What is being asked:
Give back the data in full. Leave nothing out.

━━━━━ Data extracts ━━━━━

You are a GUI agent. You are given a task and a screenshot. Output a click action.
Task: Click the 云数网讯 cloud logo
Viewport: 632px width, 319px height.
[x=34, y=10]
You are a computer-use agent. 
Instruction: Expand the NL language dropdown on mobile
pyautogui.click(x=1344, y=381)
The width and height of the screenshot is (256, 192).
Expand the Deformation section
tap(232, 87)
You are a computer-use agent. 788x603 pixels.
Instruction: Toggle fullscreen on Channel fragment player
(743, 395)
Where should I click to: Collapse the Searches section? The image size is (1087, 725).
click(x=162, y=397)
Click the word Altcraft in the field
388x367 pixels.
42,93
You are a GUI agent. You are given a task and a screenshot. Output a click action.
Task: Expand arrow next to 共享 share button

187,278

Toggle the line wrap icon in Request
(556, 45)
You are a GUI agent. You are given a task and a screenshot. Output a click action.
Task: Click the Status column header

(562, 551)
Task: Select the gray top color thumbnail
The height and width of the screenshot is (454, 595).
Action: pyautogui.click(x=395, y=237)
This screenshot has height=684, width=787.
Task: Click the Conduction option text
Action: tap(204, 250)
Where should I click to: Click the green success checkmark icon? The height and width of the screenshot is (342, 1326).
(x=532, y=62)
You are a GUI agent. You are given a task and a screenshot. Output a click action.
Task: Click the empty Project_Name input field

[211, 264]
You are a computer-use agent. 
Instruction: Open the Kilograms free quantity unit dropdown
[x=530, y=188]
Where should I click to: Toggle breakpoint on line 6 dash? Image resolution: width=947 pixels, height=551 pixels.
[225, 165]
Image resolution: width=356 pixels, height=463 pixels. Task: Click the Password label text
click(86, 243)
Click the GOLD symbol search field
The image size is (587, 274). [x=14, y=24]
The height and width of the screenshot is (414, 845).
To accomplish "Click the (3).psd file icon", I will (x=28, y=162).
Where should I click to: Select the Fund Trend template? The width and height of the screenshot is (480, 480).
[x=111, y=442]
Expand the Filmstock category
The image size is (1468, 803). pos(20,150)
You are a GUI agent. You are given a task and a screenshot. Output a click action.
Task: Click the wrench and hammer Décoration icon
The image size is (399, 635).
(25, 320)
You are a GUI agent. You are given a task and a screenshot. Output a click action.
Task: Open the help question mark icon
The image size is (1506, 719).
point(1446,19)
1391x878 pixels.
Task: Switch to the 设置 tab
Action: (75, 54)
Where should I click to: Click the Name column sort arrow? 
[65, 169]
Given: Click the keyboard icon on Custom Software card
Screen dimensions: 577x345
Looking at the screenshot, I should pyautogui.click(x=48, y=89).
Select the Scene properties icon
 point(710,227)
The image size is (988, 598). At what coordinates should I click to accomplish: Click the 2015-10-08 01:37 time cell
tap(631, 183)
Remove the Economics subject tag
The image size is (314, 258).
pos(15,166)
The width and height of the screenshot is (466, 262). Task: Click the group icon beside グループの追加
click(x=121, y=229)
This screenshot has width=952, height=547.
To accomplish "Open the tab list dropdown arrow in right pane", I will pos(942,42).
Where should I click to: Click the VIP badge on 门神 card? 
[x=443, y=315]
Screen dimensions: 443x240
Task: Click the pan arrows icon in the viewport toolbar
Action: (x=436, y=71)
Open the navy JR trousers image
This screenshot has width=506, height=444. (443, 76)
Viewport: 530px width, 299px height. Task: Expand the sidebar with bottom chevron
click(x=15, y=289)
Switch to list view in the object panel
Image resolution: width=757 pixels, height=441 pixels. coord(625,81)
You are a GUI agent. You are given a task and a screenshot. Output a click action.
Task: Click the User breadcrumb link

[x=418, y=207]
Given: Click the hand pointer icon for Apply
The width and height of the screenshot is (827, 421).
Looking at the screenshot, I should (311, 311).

━━━━━

Output of the task:
You are a GUI agent. You are given a task and a screenshot. Output a click action.
Task: Click the 云数网讯 cloud logo
Viewport: 632px width, 319px height.
[x=34, y=10]
You are a computer-use agent. 
Instruction: Expand the NL language dropdown on mobile
pyautogui.click(x=1344, y=381)
The width and height of the screenshot is (256, 192).
Expand the Deformation section
tap(232, 87)
You are a computer-use agent. 788x603 pixels.
Instruction: Toggle fullscreen on Channel fragment player
(743, 395)
Where should I click to: Collapse the Searches section? The image size is (1087, 725).
click(x=162, y=397)
Click the word Altcraft in the field
388x367 pixels.
42,93
You are a GUI agent. You are given a task and a screenshot. Output a click action.
Task: Expand arrow next to 共享 share button

187,278

Toggle the line wrap icon in Request
(556, 45)
You are a GUI agent. You are given a task and a screenshot. Output a click action.
Task: Click the Status column header

(562, 551)
Task: Select the gray top color thumbnail
The height and width of the screenshot is (454, 595).
Action: pyautogui.click(x=395, y=237)
This screenshot has height=684, width=787.
Task: Click the Conduction option text
Action: tap(204, 250)
Where should I click to: Click the green success checkmark icon? The height and width of the screenshot is (342, 1326).
(x=532, y=62)
You are a GUI agent. You are given a task and a screenshot. Output a click action.
Task: Click the empty Project_Name input field

[211, 264]
You are a computer-use agent. 
Instruction: Open the Kilograms free quantity unit dropdown
[x=530, y=188]
Where should I click to: Toggle breakpoint on line 6 dash? Image resolution: width=947 pixels, height=551 pixels.
[225, 165]
Image resolution: width=356 pixels, height=463 pixels. Task: Click the Password label text
click(86, 243)
Click the GOLD symbol search field
The image size is (587, 274). [x=14, y=24]
The height and width of the screenshot is (414, 845).
To accomplish "Click the (3).psd file icon", I will (x=28, y=162).
Where should I click to: Select the Fund Trend template? The width and height of the screenshot is (480, 480).
[x=111, y=442]
Expand the Filmstock category
The image size is (1468, 803). pos(20,150)
You are a GUI agent. You are given a task and a screenshot. Output a click action.
Task: Click the wrench and hammer Décoration icon
The image size is (399, 635).
(25, 320)
You are a GUI agent. You are given a task and a screenshot. Output a click action.
Task: Open the help question mark icon
The image size is (1506, 719).
point(1446,19)
1391x878 pixels.
Task: Switch to the 设置 tab
Action: (75, 54)
Where should I click to: Click the Name column sort arrow? 
[65, 169]
Given: Click the keyboard icon on Custom Software card
Screen dimensions: 577x345
Looking at the screenshot, I should pyautogui.click(x=48, y=89).
Select the Scene properties icon
 point(710,227)
The image size is (988, 598). At what coordinates should I click to accomplish: Click the 2015-10-08 01:37 time cell
tap(631, 183)
Remove the Economics subject tag
The image size is (314, 258).
pos(15,166)
The width and height of the screenshot is (466, 262). Task: Click the group icon beside グループの追加
click(x=121, y=229)
This screenshot has width=952, height=547.
To accomplish "Open the tab list dropdown arrow in right pane", I will pos(942,42).
Where should I click to: Click the VIP badge on 门神 card? 
[x=443, y=315]
Screen dimensions: 443x240
Task: Click the pan arrows icon in the viewport toolbar
Action: (x=436, y=71)
Open the navy JR trousers image
This screenshot has width=506, height=444. (443, 76)
Viewport: 530px width, 299px height. Task: Expand the sidebar with bottom chevron
click(x=15, y=289)
Switch to list view in the object panel
Image resolution: width=757 pixels, height=441 pixels. coord(625,81)
You are a GUI agent. You are given a task and a screenshot. Output a click action.
Task: Click the User breadcrumb link

[x=418, y=207]
Given: Click the hand pointer icon for Apply
The width and height of the screenshot is (827, 421).
Looking at the screenshot, I should (311, 311).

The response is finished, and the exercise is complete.